Thursday, September 29, 2005

FCC: Law Enforcement has Veto Power Over Software

Absolutely amazing. Is anyone going to reign in the FCC ever? Where do they get off thinking they have any say in software? Not only that, but how do they plan to enforce this? Strip away a few more civil liberties?

This just makes me think even more of the corruption I've been seeing everywhere lately. A government agency has ruled that another government agency has the power to dictate what you can and cannot run on your computer. You know, if they think you need to run it in order to assist them.

What happened to the government serving the people?

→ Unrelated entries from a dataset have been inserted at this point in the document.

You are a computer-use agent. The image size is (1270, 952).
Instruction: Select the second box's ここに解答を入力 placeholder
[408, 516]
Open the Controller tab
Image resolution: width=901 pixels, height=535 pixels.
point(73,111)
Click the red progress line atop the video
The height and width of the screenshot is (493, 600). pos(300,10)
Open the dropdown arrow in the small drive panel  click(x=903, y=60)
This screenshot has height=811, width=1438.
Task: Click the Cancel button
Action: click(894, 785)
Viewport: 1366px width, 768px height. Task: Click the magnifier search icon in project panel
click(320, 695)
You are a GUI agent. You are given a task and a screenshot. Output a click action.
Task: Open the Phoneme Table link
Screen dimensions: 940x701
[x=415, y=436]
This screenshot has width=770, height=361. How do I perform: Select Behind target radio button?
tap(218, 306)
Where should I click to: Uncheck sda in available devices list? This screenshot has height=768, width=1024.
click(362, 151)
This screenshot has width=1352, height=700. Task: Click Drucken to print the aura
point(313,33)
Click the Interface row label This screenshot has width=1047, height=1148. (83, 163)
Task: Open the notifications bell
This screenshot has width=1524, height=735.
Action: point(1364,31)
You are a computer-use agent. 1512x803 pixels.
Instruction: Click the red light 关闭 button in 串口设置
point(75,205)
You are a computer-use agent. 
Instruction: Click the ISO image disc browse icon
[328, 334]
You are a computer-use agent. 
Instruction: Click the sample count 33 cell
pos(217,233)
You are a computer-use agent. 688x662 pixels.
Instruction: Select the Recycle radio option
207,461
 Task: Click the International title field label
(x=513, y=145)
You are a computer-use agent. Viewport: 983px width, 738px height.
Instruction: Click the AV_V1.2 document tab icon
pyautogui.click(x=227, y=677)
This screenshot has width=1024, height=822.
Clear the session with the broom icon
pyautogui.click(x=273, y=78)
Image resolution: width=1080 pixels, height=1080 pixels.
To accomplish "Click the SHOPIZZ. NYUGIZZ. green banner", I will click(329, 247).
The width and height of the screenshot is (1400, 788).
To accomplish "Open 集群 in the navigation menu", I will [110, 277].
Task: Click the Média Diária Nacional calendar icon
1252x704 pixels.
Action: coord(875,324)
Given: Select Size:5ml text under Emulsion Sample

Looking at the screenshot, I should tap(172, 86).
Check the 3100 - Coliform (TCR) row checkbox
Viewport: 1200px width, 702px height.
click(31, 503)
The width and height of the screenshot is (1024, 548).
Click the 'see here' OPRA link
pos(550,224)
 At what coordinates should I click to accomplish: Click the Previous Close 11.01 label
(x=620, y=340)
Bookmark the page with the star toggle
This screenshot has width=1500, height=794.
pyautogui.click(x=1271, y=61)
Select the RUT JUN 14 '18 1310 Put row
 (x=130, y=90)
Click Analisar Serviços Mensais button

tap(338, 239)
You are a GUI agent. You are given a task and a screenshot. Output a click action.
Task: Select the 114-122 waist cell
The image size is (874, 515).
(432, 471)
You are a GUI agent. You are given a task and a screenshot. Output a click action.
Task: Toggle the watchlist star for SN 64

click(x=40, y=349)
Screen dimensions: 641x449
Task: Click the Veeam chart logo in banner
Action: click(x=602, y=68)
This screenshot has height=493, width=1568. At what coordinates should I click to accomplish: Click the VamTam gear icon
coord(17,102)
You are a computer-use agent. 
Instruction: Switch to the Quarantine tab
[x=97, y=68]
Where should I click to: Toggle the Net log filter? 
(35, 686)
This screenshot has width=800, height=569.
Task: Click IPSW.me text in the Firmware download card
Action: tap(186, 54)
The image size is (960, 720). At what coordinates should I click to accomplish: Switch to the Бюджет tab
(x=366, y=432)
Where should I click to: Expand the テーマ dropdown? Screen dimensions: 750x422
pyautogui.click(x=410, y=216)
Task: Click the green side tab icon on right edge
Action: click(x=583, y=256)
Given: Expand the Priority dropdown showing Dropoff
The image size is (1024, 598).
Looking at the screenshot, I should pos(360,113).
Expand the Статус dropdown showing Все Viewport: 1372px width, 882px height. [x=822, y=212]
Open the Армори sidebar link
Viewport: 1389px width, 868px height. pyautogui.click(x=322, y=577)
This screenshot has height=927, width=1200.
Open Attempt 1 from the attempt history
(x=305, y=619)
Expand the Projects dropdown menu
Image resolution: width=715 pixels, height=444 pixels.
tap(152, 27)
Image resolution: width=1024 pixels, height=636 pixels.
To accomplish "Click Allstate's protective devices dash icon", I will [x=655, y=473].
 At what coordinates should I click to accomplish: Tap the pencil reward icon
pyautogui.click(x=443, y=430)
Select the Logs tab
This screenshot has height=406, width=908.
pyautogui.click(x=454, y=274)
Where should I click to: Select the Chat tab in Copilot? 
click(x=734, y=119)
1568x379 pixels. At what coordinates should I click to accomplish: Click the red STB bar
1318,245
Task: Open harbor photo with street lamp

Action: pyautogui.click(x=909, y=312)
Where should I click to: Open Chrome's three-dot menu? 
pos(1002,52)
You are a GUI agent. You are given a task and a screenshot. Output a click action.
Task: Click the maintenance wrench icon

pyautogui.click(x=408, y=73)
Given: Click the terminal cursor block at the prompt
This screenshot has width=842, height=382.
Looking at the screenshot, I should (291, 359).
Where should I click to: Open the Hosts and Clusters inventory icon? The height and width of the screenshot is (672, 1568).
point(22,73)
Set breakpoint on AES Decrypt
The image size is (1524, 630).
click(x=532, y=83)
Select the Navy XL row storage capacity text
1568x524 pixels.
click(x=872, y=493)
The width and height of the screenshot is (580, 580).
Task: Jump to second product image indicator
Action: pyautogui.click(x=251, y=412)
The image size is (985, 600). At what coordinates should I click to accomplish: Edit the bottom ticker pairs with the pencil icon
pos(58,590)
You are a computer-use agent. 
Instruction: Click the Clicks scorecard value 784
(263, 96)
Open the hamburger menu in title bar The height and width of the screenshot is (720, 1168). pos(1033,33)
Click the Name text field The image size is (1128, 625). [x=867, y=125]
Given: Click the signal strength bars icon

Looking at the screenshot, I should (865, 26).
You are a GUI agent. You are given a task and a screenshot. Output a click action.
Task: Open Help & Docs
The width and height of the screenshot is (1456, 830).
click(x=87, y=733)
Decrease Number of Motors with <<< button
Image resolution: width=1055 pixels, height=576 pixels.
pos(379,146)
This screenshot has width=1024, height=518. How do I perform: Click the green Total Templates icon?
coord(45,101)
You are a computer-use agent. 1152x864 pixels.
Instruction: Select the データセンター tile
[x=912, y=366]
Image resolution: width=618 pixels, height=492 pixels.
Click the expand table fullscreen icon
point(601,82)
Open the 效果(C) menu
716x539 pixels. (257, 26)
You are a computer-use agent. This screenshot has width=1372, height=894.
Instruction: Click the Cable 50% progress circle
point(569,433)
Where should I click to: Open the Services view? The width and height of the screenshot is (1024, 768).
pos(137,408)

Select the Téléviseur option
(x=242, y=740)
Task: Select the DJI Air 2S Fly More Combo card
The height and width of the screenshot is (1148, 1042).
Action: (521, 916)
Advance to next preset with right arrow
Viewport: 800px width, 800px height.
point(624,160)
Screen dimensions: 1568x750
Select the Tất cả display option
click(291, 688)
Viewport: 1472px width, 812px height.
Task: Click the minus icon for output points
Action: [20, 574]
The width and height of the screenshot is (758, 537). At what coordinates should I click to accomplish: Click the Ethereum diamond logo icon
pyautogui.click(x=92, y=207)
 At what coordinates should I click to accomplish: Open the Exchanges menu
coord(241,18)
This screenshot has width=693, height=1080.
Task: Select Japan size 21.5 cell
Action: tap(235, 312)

The Federal Communications Commission thinks you have the right to use software on your computer only if the FBI approves.

No, really. In an obscure "policy" document released around 9 p.m. ET last Friday, the FCC announced this remarkable decision.

According to the three-page document, to preserve the openness that characterizes today's Internet, "consumers are entitled to run applications and use services of their choice, subject to the needs of law enforcement." Read the last seven words again.

The FCC didn't offer much in the way of clarification. But the clearest reading of the pronouncement is that some unelected bureaucrats at the commission have decreeed that Americans don't have the right to use software such as Skype or PGPfone if it doesn't support mandatory backdoors for wiretapping. (That interpretation was confirmed by an FCC spokesman on Monday, who asked not to be identified by name. Also, the announcement came at the same time as the FCC posted its wiretapping rules for Internet telephony.)

Nowhere does the commission say how it jibes this official pronouncement with, say, the First Amendment's right to speak freely, not to mention the limited powers granted the federal government by the U.S. Constitution.

What's also worth noting is that the FCC's pronunciamento almost tracks the language of the 1996 Telecommunications Act. Almost.

But where federal law states that it is the policy of the United States to preserve a free market for Internet services "unfettered by federal or state regulation," the bureaucrats have adroitly interpreted that to mean precisely the opposite of Congress said. Ain't that clever?